A similar issue is raised by the Reserve Prices data files. Instead of presenting data for hundreds of different
names, just two names are offered. Unfortunately, they were BEN2201 and HAY2201, these being exactly
the names also appearing in the Final Prices data files for different data so one must keep track of the
source file name to keep them distinct, and variations in those file names were not helpful. Anyway, each
name had two values supplied for each time slot plus a timestamp appendage (usually) that vanished after
September 2013 when a new format was introduced, using the names SI and NI, until the data for October
2015 when an additional two data fields appeared so that there were four for each slot, not two.

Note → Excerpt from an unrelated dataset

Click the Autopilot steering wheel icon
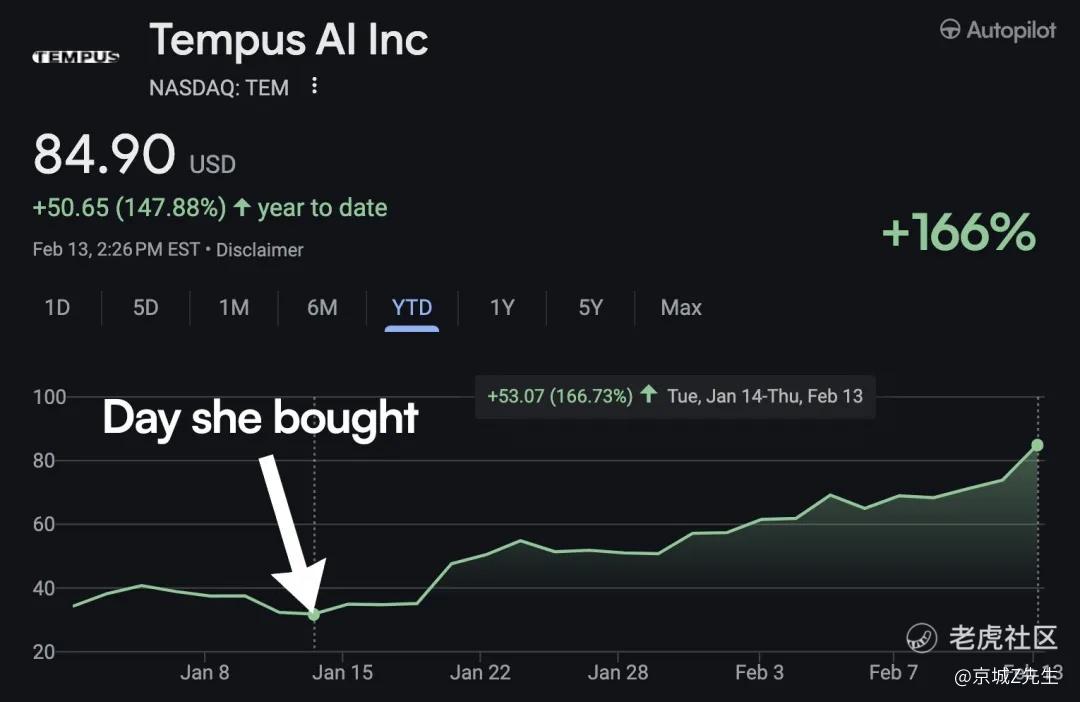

Then, all
the files were replaced (bearing a date of October 2018), all the way back to that for November 1996 (still
not October 1996 as with the Final Prices data files) and the additional two data fields now were found back
to part-way through the 21’st of July 2009.
Naturally, additional data series are additional grist for the mill, but if it is worth the effort to resupply these
files with the additional data back from October 2015 to July 2009, why not do so all the way back to the
start, since the earlier files are being resupplied. Alas again, with the timestamps that were originally
supplied suppressed.
Oh, and data for the 31’st October 2010 are omitted from the Reserve Price data, yet are present for the
Final Price data. Has someone forgotten “Thirty days hath September...” ?
But there are more serious problems with the revised Reserve Price data files. Many are corrupt. Thanks to
the daylight savings changeover days, there are two days a year that do not have twenty-four hours: one
has twenty-three and the other has twenty-five. Correspondingly then, there are two days that do not have
forty-eight half-hourly values: one has forty-six values and the other has fifty values. Any plan based around
a constant twenty-four hours in a day will be disrupted, and dealing with this constitutes a problem whose
difficulty frequently surpasses the competence of data suppliers. So it is here.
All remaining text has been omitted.